Data entries:
+---+

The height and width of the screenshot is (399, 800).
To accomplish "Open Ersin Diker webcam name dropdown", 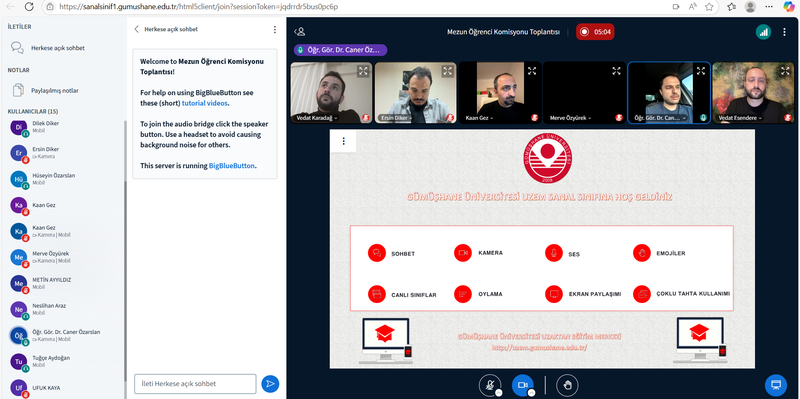I will point(395,118).

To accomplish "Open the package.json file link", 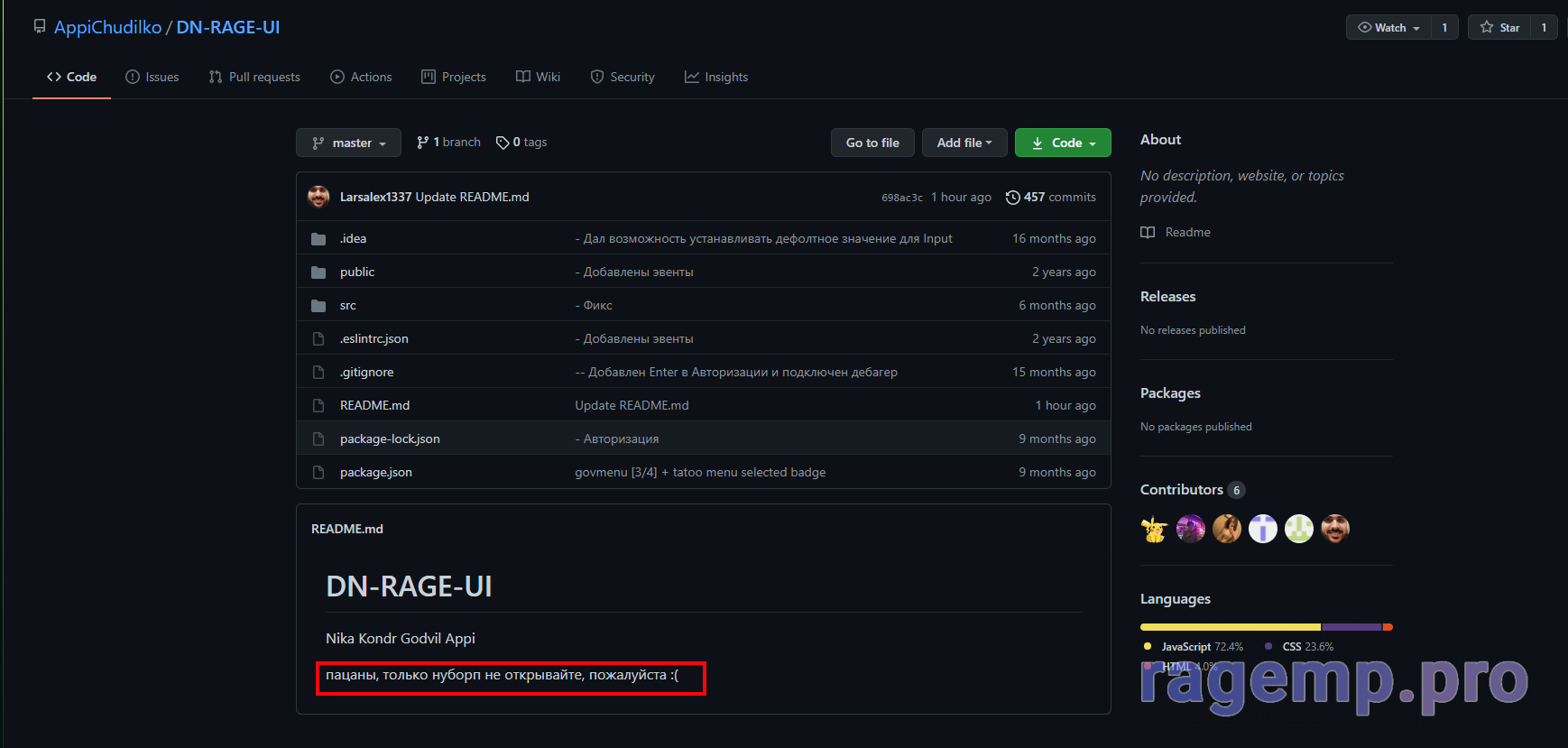I will click(x=376, y=473).
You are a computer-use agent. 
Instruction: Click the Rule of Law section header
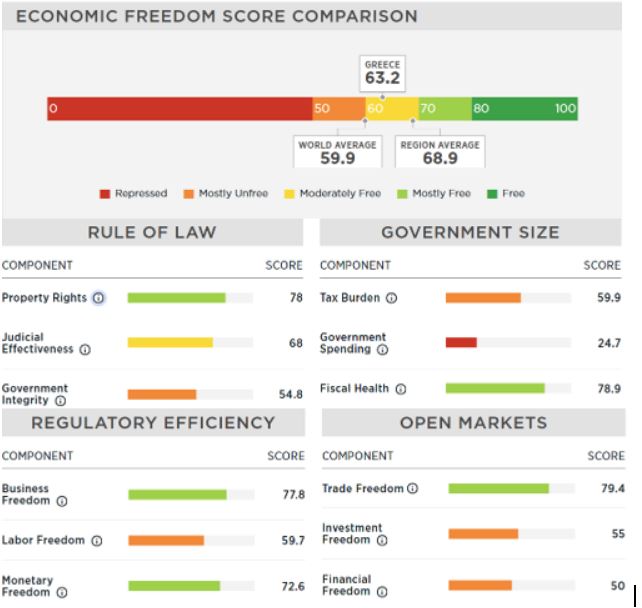[x=152, y=233]
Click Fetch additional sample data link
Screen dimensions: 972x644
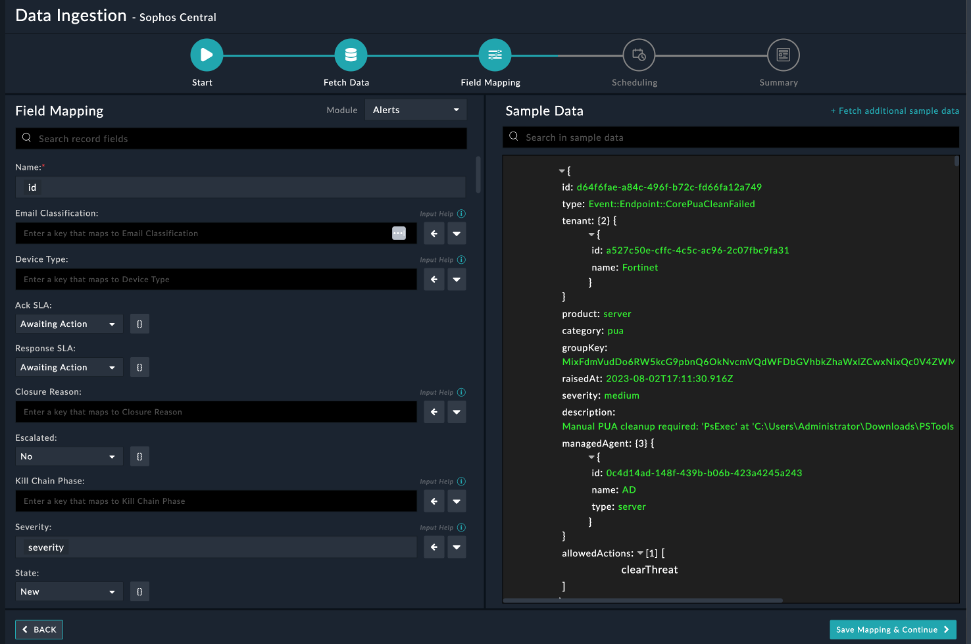click(x=894, y=111)
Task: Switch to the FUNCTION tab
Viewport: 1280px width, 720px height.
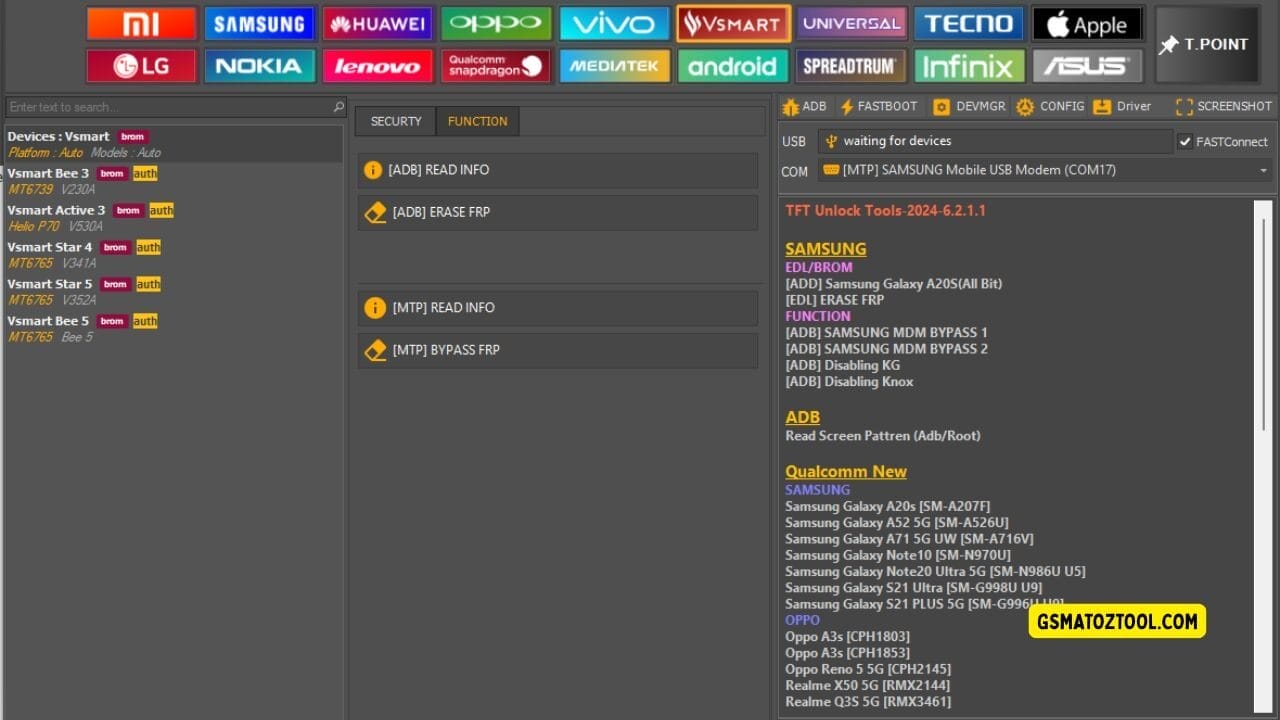Action: coord(477,120)
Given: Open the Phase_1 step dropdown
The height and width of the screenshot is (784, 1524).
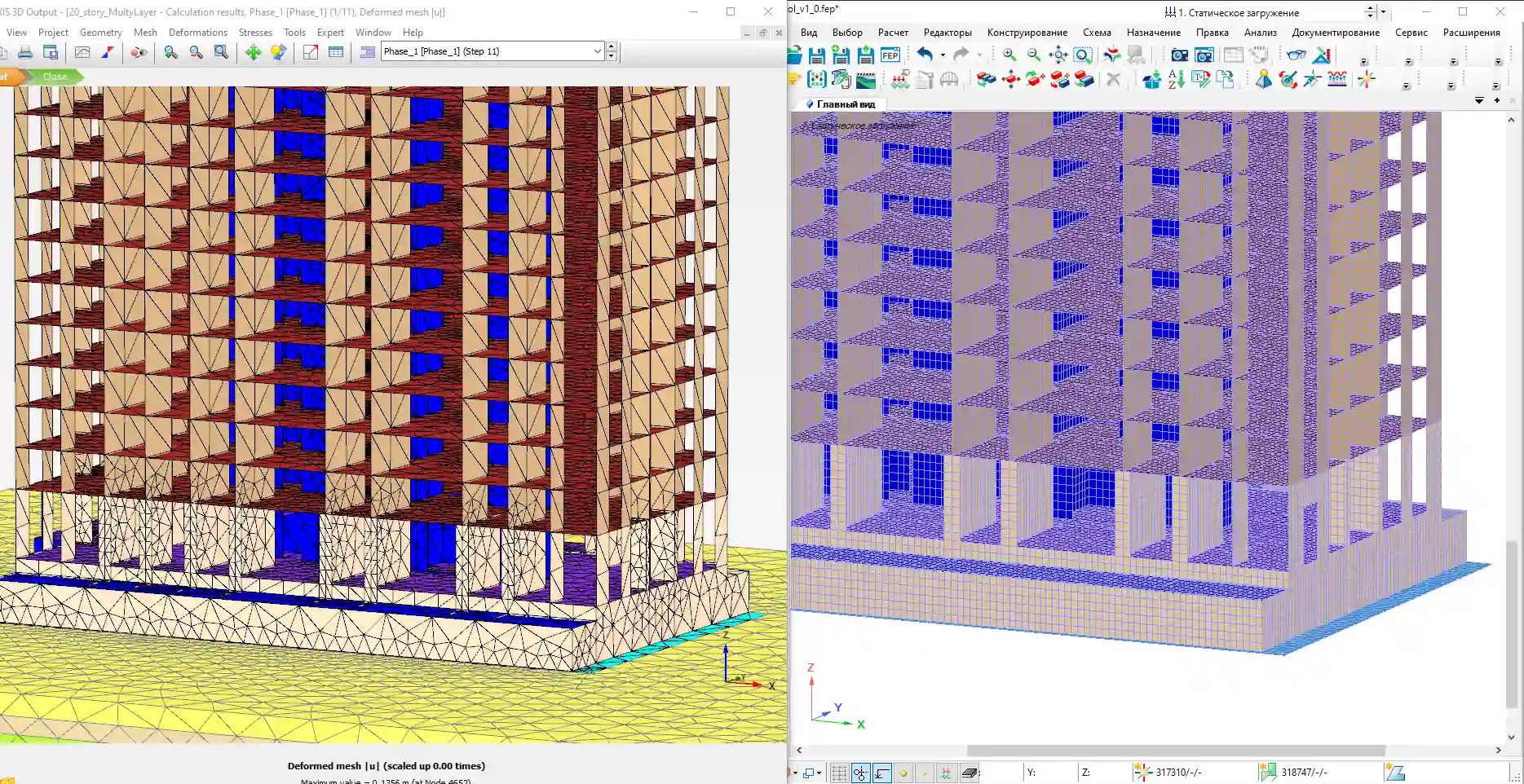Looking at the screenshot, I should click(597, 51).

+---+

- **Work task**
From the line containing "Screen dimensions: 972x644" down to the end of the data above, reproduce each line exactly; no pictures.

- **Task output**
Screen dimensions: 972x644
click(x=894, y=111)
Task: Switch to the FUNCTION tab
Viewport: 1280px width, 720px height.
Action: coord(477,120)
Given: Open the Phase_1 step dropdown
The height and width of the screenshot is (784, 1524).
Looking at the screenshot, I should click(597, 51).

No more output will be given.